This is an exciting role where you’ll be setting our strategic compliance roadmap for both domestic and international growth; driving a unified compliance framework across Smartsheet, to meet all of our compliance standards including both our commercial and government services. Your cross-company communication skills will be an asset to build cooperation throughout the company to drive change.

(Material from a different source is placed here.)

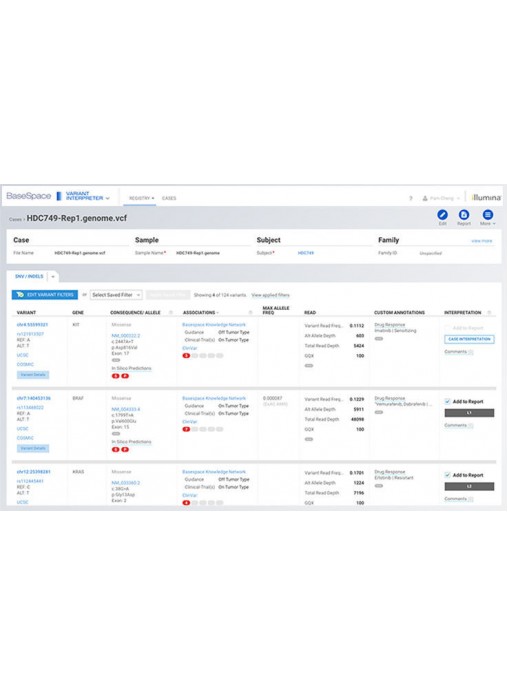Click the user profile icon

You will report to our Sr. Director, Engineering located in our Bellevue, WA office, or you may work remotely from anywhere in the US where Smartsheet is a registered employer.

You Will: 

Establish best-in-class Compliance programs and policies to safeguard the company and its partners. Develop, enhance, and operationalize enterprise-level compliance, and privacy policies, processes, and controls to mitigate risk and comply with applicable laws and regulations. Perform ongoing monitoring and assessment of security, risk, and privacy controls. Collaborate and build relationships with operational departments (Engineering, Internal Audit, Risk, etc.) to develop and monitor policies and standards in compliance with applicable privacy policies and regulations. Act as the primary contact for all internal and external audits (privacy, security & compliance). Identify, track, monitor, and report on security controls and all applicable security requirements. Provide recommendations to stakeholders when appropriate. Conduct regulatory training for all employees and contractors. Drive strategic hiring initiatives to build and maintain a high-performing team, fostering collaboration, diversity, and providing opportunities for growth and advancement. Promote a culture of inclusivity, collaboration, and continuous learning. Mentor members of the compliance and wider security and engineering teams with regard to compliance principals.

You Have:

Bachelor’s degree in IT/Technology or legal field. 5+ years of experience in Information Security and Data Privacy Compliance positions. Expertise with compliance standards such as NIST CSF & 800-53, ISO 27000, SOC1/2, FedRAMP, IRAP Excellent project management and process improvement skills. Demonstrated agent for change implementing control frameworks throughout an organization. Past experience in compliance-based roles for SAAS companies is an asset. Knowledge of Business Continuity Planning is an advantage.